Text shown:
· · · ·
M(H) curves recorded with field sweep 100 Oe →  + 1 T → − 1 T →  + 1 T after FC in 100 Oe from 60 K down to different temperatures, for (a) H||c-axis and (b) H⊥c-axis. (c) and (d) are zoomed views of (a) and (b), respectively.

Figure 6

M(H) recorded after FC with field sweep + H_FC → 5 T → − 5 T → 5 T from 60 K down to T = 2 K for (a) H||c-axis and (b) H⊥c-axis. Inset of (a) shows the H dependence of difference between the M(H) curves measured after field cooling in H_FC = 5 T and after H_FC = 1 T for H||c-axis. Inset of (b) shows the zoomed view of main panel loops. (c) and (d) shows the zoomed view of M(H) loops with field sweep + H_FC → 5 T → − 5 T → 5 T after field cooling from T = 60 K to 2 K and 10 K, respectively (see supplementary Fig. SM4 for full M(H) curves). (e) M(H) loops with field sweep + H_FC → 5 T → − 5 T → 5 T measured ||c-axis after field cooling from T = 100 K to T = 20 K for an FeF₂ single crystal.
· · · ·
Data lines:
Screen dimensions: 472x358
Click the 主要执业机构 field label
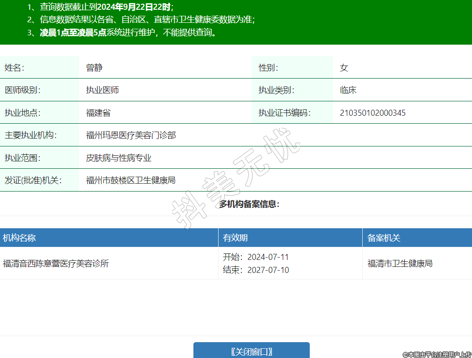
· · · ·
What to produce:
Reproduce the figure captions from "M(H) recorded after" to "FeF₂ single crystal." word for word. The listing is separate material and has no connection to the figure captions.

Task result:
M(H) recorded after FC with field sweep + H_FC → 5 T → − 5 T → 5 T from 60 K down to T = 2 K for (a) H||c-axis and (b) H⊥c-axis. Inset of (a) shows the H dependence of difference between the M(H) curves measured after field cooling in H_FC = 5 T and after H_FC = 1 T for H||c-axis. Inset of (b) shows the zoomed view of main panel loops. (c) and (d) shows the zoomed view of M(H) loops with field sweep + H_FC → 5 T → − 5 T → 5 T after field cooling from T = 60 K to 2 K and 10 K, respectively (see supplementary Fig. SM4 for full M(H) curves). (e) M(H) loops with field sweep + H_FC → 5 T → − 5 T → 5 T measured ||c-axis after field cooling from T = 100 K to T = 20 K for an FeF₂ single crystal.